#### [LIST OF TASKS]
1. In the forum thread on solar versus nuclear power, what does "base load" refer to?
2. Write the next post in the forum thread on solar versus nuclear power, starting after its last post.

#### [QUOTED TEXT]
● ● ● ● ● ● ●

I know, right? Why build a solar farm in 6 months or a wind farm in a year when you can spend five times as much and have a nuclear plant ready in 10-15 years?
Because the solar farm is going to saturate the energy market on sunny days, and fail to produce energy at night and on cloudy days. There's diminishing returns on intermittent energy sources once peak production is saturated. Comparing intermittent sources of electricity to dispatchable sources of energy is comparing apples to oranges.
It's insane to fret about saturating the energy market when 40% of electricity is produced by gas on a sunny day and electric car drivers are gagging for differential pricing tariffs.
Intermittent electricity produced now is worth more than baseload in 14 years later.
40% of electricity may be produced by gas on a given day, but that 40% is being produced mostly at night - which is is not going to be displaced by further investments in solar. "Base load" isn't a reference to generation, it's a reference to demand. Base load refers to the load during the lowest period of energy demand in a 24 hour period. Unfortunately, load peaks when solar is producing no energy and load at its base when solar is producing the most energy [1]. Without storage, these excesses of solar production when load is at its base cannot be shifted to the time when load is at its peak.
Renewables look great if you just look at generation. But the goal isn't simply to generate clean energy, the goal is to displace fossil fuels. This is why non-intermittent sources like nuclear and hydroelectricity are, contrary to your assertion, far more valuable for decarbonization.
I live in NYC, and about 50% of energy coming to my apartment comes from nuclear and hydro sources, according to the energy company.

● ● ● ● ● ● ●

Item position entries:
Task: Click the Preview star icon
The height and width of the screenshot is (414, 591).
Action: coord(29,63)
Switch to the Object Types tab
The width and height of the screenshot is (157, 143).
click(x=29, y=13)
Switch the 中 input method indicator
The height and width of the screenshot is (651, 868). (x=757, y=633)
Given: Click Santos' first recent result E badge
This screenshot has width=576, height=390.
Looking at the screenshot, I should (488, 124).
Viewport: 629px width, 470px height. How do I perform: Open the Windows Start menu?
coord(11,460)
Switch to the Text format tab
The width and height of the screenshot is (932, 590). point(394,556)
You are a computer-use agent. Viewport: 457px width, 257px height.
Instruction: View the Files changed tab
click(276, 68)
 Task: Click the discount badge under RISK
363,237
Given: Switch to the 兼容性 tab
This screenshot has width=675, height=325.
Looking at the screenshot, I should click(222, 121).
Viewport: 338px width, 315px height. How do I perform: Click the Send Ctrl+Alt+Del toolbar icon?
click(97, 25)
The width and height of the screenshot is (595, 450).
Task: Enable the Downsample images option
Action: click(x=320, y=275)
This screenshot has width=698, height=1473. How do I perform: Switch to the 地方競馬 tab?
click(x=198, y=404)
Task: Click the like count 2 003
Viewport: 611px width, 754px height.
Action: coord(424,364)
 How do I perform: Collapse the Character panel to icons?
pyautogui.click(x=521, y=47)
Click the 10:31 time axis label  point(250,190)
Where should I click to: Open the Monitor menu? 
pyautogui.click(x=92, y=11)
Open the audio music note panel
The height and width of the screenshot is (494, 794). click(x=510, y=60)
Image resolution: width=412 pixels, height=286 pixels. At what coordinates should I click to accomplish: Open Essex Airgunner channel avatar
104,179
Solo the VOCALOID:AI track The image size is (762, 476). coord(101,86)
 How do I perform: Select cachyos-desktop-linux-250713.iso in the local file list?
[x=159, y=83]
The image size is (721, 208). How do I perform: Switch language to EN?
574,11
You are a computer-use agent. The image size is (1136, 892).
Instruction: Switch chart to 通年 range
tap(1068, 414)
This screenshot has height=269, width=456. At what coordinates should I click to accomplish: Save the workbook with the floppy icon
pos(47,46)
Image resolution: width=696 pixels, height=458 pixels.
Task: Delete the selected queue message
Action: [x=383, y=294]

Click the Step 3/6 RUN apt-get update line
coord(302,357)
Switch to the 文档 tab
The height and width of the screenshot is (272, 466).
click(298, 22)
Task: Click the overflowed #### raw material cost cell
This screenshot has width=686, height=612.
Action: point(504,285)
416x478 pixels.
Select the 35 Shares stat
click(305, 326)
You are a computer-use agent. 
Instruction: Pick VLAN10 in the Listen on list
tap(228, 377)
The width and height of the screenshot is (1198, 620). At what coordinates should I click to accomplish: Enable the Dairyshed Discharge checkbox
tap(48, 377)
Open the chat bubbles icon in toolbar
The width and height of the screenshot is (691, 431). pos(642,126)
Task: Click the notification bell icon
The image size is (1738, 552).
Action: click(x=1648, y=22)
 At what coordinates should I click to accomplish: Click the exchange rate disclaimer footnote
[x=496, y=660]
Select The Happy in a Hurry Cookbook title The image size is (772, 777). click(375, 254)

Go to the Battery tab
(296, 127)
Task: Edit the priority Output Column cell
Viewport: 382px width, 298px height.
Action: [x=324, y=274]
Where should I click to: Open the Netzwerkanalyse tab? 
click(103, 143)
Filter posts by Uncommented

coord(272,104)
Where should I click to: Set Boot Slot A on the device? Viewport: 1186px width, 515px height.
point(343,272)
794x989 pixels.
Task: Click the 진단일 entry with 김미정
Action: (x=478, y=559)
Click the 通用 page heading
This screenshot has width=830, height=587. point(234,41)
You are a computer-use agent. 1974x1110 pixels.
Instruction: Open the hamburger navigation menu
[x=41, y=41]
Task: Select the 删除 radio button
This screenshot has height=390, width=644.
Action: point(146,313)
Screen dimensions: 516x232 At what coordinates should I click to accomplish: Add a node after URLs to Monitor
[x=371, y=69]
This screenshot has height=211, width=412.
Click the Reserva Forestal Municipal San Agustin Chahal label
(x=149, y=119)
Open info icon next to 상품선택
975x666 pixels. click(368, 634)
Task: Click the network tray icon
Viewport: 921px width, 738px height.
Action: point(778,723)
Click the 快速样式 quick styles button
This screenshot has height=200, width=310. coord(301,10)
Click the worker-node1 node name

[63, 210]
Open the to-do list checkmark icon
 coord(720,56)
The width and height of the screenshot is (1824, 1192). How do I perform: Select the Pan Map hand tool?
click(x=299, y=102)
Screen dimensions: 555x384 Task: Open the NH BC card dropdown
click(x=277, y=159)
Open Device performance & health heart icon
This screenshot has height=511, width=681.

● ● ● ● ● ● ●

#### [TASK RESPONSES]
1. The load during the lowest period of energy demand in a 24-hour period.

2.
But NYC has a few gas-fired peaker plants, and during summer they are fired at the hottest time of the day, when AC load soars.
More solar power would certainly help this specific problem. I suppose that somewhere farther from ocean, where day and night temperatures vary more, a solar plant should have an even bigger effect in the summer.
Unfortunately the solar potential north in New York is pretty bad. It's not just the weather, it's the angle of incidence with the sun. The further away from the equator you go, the less light per square meter of land you get.
Actually, Europe's renewables - besides hydroelectricity - are mostly wind precisely for this reason. Wind is 12% of the EU's electricity generation as compared to 6% for solar [2]. Nuclear power is more than both combined at 25% [3].
Aren't you quoting numbers on grid electricity production?
In Europe many household solar installations are connected to batteries, and don't feed directly into the grid. You won't see such use in production statistics, only indirectly as a reduction in demand.
Some of those also don't produce electricity, but use solar for heating.
Maybe I'm wrong (either the numbers encompass that, or the difference isn't substantial). But it seems to me that you'd get a bias against solar if that's correct. Wind installations are usually more centralized, and feed into the grid.
Europe's renewables are mostly wind because they have good wind resource and terrible local weather for solar. 40 degrees latitude makes very little difference to output and the 10% CF during mid winter available for fixed utility solar in new york still makes the energy considerably cheaper than nuclear.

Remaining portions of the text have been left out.